Kanaya menggeleng pelan. "Nggak ada, cuma pusing aja. Kayaknya emang cuma kecapean."
Anya masih ragu. Ia merasa ada sesuatu yang belum terungkap. "Kakak yakin? Soalnya, aku khawatir..."
Kanaya tersenyum, mencoba untuk meyakinkan Anya. "Beneran, Anya. Aku nggak papa kok. Mungkin emang aku perlu istirahat lebih banyak."
Anya mengangguk, walaupun masih sedikit ragu. Ia memutuskan untuk tidak memaksa Kanaya lagi. "Baiklah, Kak. Tapi kalau masih merasa nggak enak badan, bilang ya. Jangan ditahan-tahan."
"Iya, aku janji," jawab Kanaya. Ia meraih tangan Anya, menggenggamnya erat. "Terima kasih, Anya. Kamu baik banget."
Anya tersenyum, merasa lega karena Kanaya sudah merasa lebih baik. "Sama-sama, Kak. Aku selalu ada untukmu."
Setelah beberapa saat berbincang, seorang dokter masuk ke ruangan. Ia memeriksa kembali kondisi Kanaya dan memastikan bahwa kondisinya sudah stabil. Dokter menyarankan agar Kanaya dirawat inap selama satu hari untuk observasi lebih lanjut dan memastikan tidak ada komplikasi lain. Anya setuju dengan saran dokter tersebut.
"Jadi, Kakak harus dirawat inap satu hari lagi?" tanya Anya, sedikit kecewa karena Kanaya harus tetap di rumah sakit.
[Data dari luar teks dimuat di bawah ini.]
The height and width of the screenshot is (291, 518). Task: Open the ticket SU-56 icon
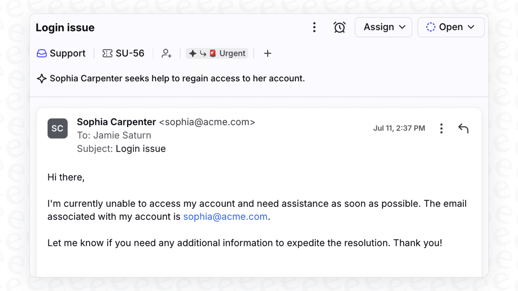point(107,53)
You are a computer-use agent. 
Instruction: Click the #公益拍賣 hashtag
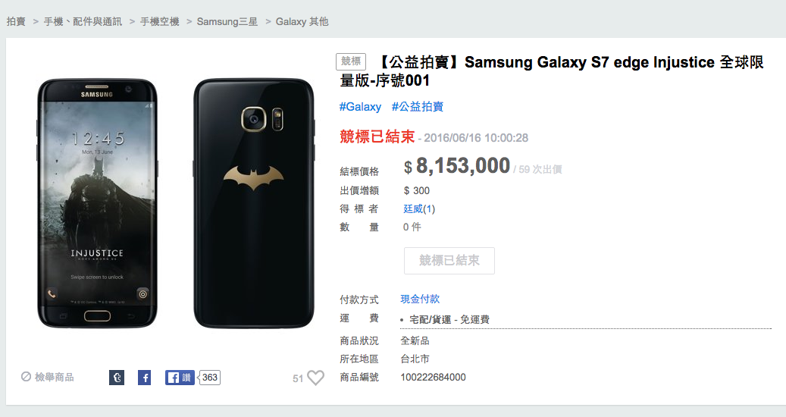pos(417,107)
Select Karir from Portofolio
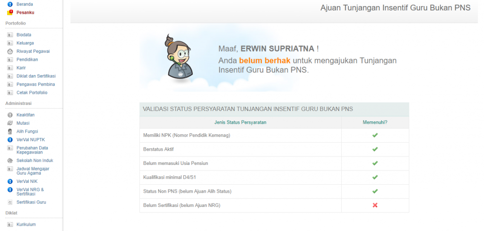The width and height of the screenshot is (484, 231). [21, 68]
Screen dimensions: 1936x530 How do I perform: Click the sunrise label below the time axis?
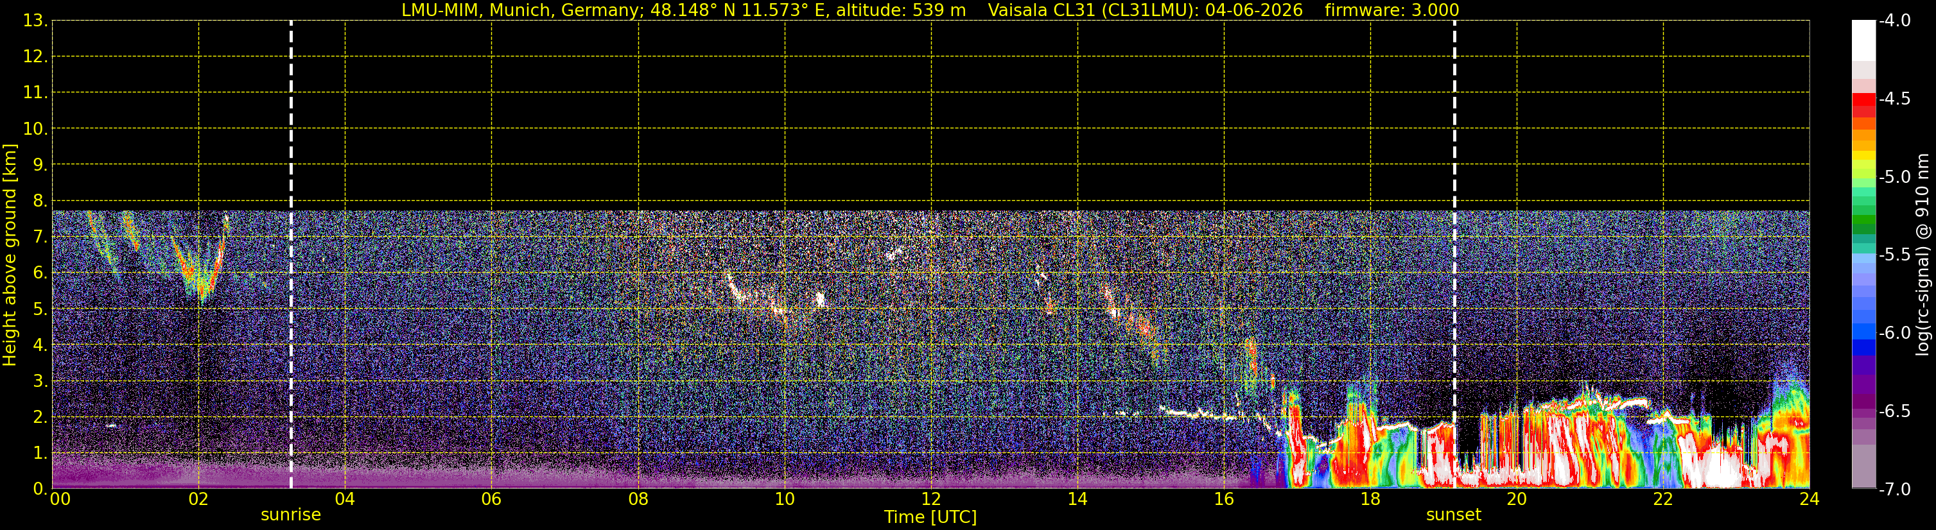[290, 515]
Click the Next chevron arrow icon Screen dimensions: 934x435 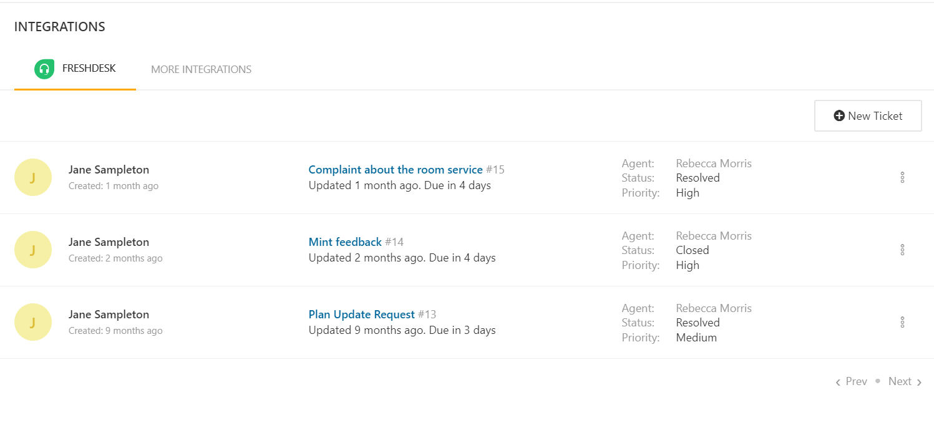coord(919,382)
Kanaya mengangguk. "Iya, Anya. Lebih baik begitu, kan? Aku bisa istirahat dengan tenang di sini."
Anya tersenyum. "Iya, Kak. Aku akan jaga kakak di sini." Ia merasa lega karena Kanaya sudah merasa lebih baik dan dokter sudah memberikan kepastian. Ia berjanji akan menemani Kanaya selama dirawat inap dan memastikan kakak kembarnya benar-benar pulih. Kejadian ini mengingatkan Anya akan pentingnya menjaga kesehatan dan betapa berharganya ikatan persaudaraan mereka.